Actively plan for your return.
When planning time away from work, most people focus on getting organized for departure. Avoid undoing all that restoration by treating your return as something that needs to be managed in advance as well.
While many of us try to maximise vacation time by coming home Sunday night, Laura Vanderkam, author of 168 Hours: You Have More Time Than You Think, suggests considering an earlier-than-last-minute return.
“Consider coming back on Saturday instead of Sunday,” says Vanderkam, emphasizing that time to unpack, pick up a few essential groceries, and get a quiet, uninterrupted jump on email can lessen the impact that the first day back in the office.
Factor in some triage.
Don’t just walk back into the office after a vacation without a plan of attack–unless you want to be steamrolled.
“The tendency is to try to make up for all the meetings you miss,” says Vanderkam. “As much as possible, try to push those to the second day or the afternoon gives you a little bit of space.”
Morgenstern suggests you protect the time you’ve set aside to get caught up the way you would a meeting or a presentation. It’s just as necessary–so treat it that way.
“Build in some transition time. Don’t book anything for your first day in the office, allow the time,” says Morgenstern. “And block off the time on your calendar. If it looks like you’re available, people are going to put things on your calendar. These are meetings with your to-dos.”
Your out-of-office response is your first line of defense–wield it to your advantage
Your out-of-office autoreply needs to be straightforward (ditch the phrase “much-needed vacation,” please), helpful, and honest–but not that honest. Vanderkam recommends leaving it up through that catch-up period; your coworkers will know you’re available, but it will help stem the tidal wave of outside inquiries or at least lower the expectation of an immediate response.
She and Morgenstern agree that an out-of-office message directed at external parties should include directions for who to contact according to contingencies.

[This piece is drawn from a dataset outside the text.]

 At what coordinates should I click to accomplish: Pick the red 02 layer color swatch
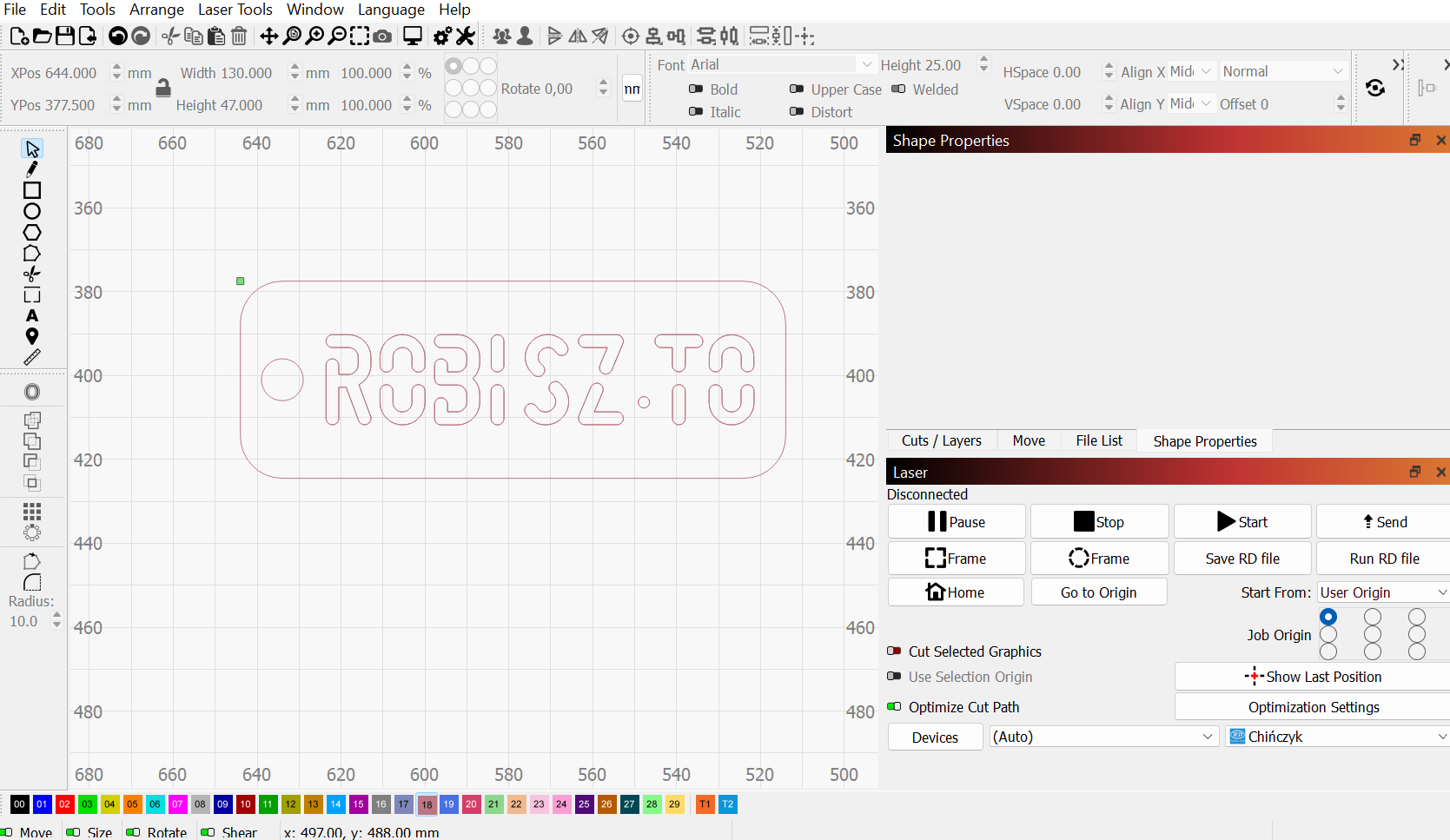tap(64, 804)
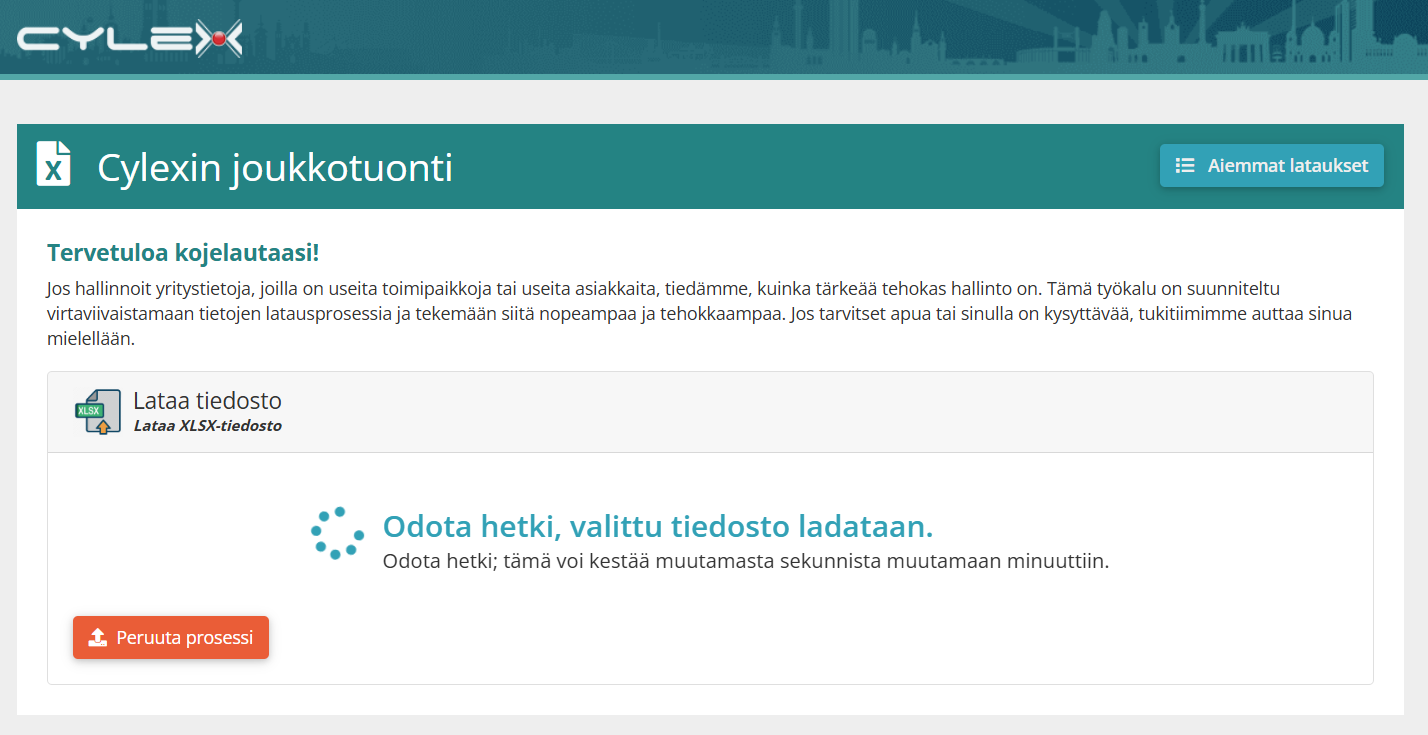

Assess who’s going to be emailing you along two or three broad categories and let them know who to reach out to instead or when they might expect a response.
Morgenstern adds that it’s ok to suggest people follow up because you just might not get to their email.

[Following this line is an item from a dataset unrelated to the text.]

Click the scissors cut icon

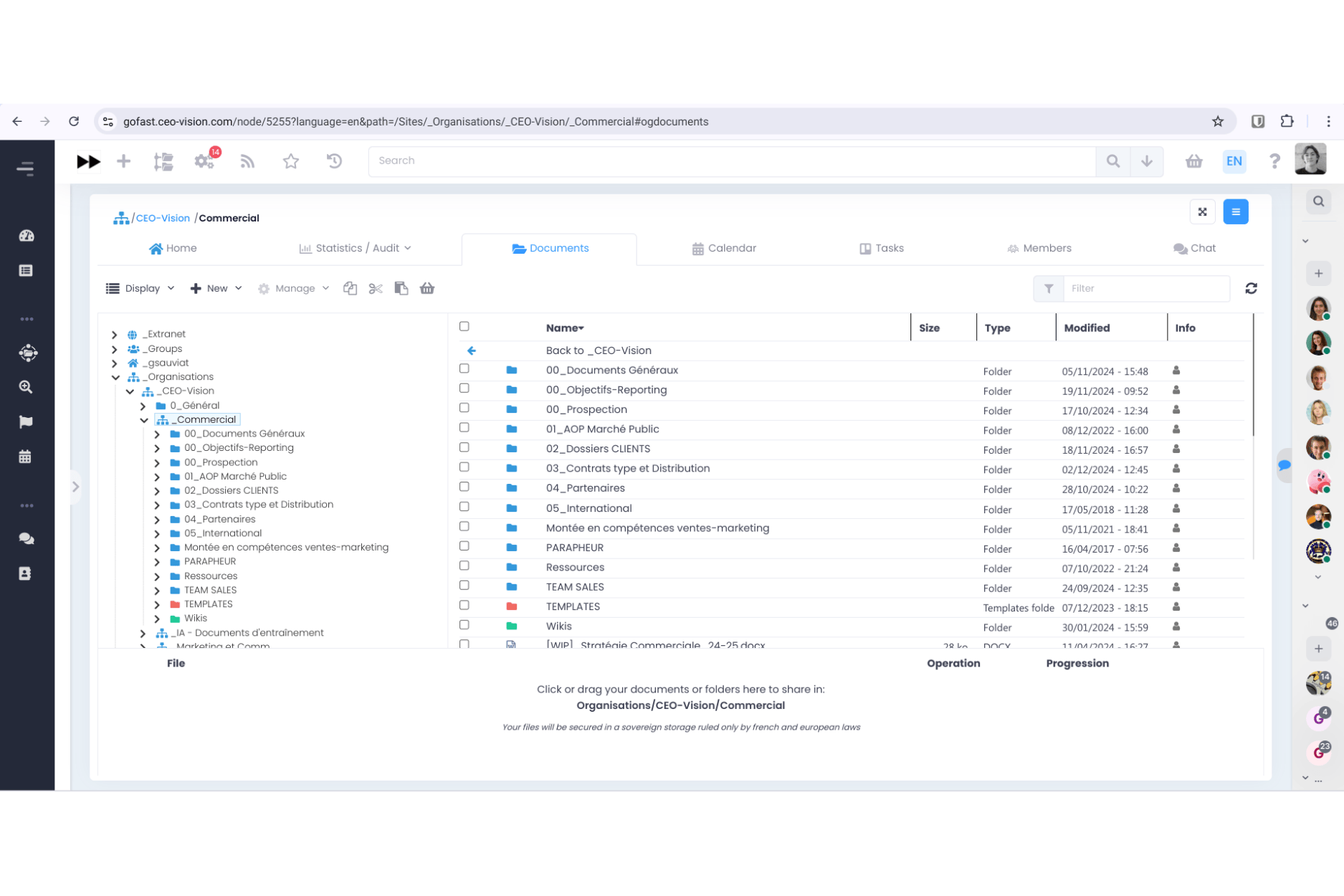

“Everybody who emails understands the volume problem and that things can get lost when someone is away. It’s not a shock to anybody—you’re just warning people: ‘It may get lost or buried, please feel free to follow up with me.'”

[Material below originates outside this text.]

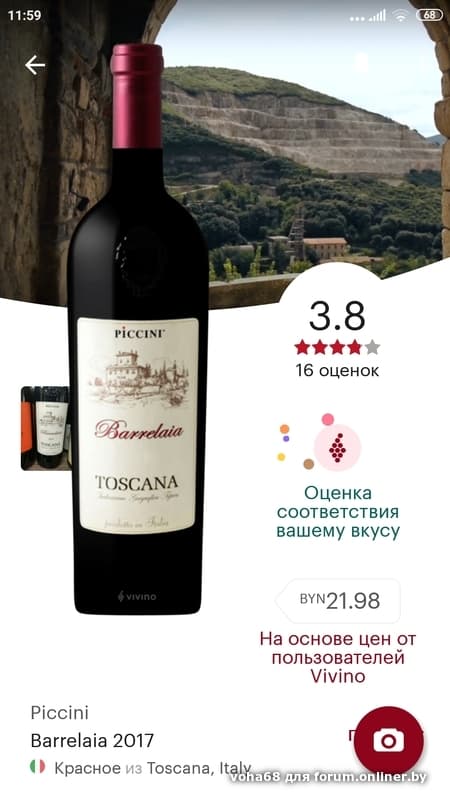
Task: Tap the battery indicator showing 68
Action: pyautogui.click(x=430, y=15)
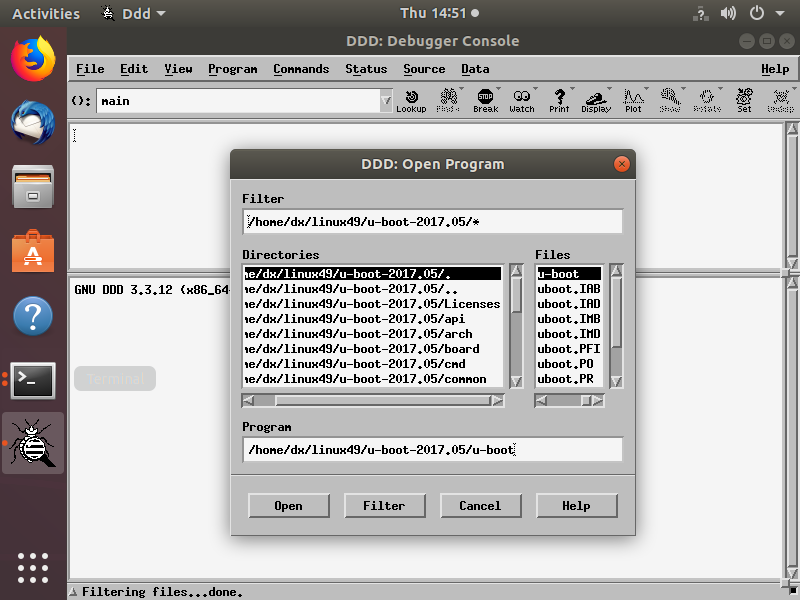Screen dimensions: 800x600
Task: Set a breakpoint using the Break icon
Action: click(485, 96)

Feeling especially brave? Skip the days of wading through email and nuke your inbox.
The very thought of losing the contents of your inbox likely sends a chill down most spines, but some argue that a post-vacation email purge can be just the thing you need to get back on track without losing an entire day to email maintenance.
“Some people take a quick look at what’s flagged, see what’s interesting, and then delete everything,” says Vanderkam.
You should try to be indispensable–but realizing that you’re not might make you a better employee.
Vanderkam says planning for and returning from a vacation can be a good time for an adjustment of your professional outlook. We’re all striving to be the go-to team member, but believing the company actually can’t function without us can be damaging in the long run.
She describes a five-day vacation she once took where she believed WiFi would be readily available and discovered it was not. Having done all she could to prepare for time away, she realized her only option was to change her outlook on needing to be connected.
“No armies were waiting for my word to invade countries,” says Vanderkam. “I missed a few things, but I could apologize to a few people when I got back. I missed a few opportunities. There will be others.”
Learn to plan ahead, rely on your coworkers, and understand that sometimes, it’s inevitable that you’ll miss out on that last-minute request, and you’ll be that much more productive when you return.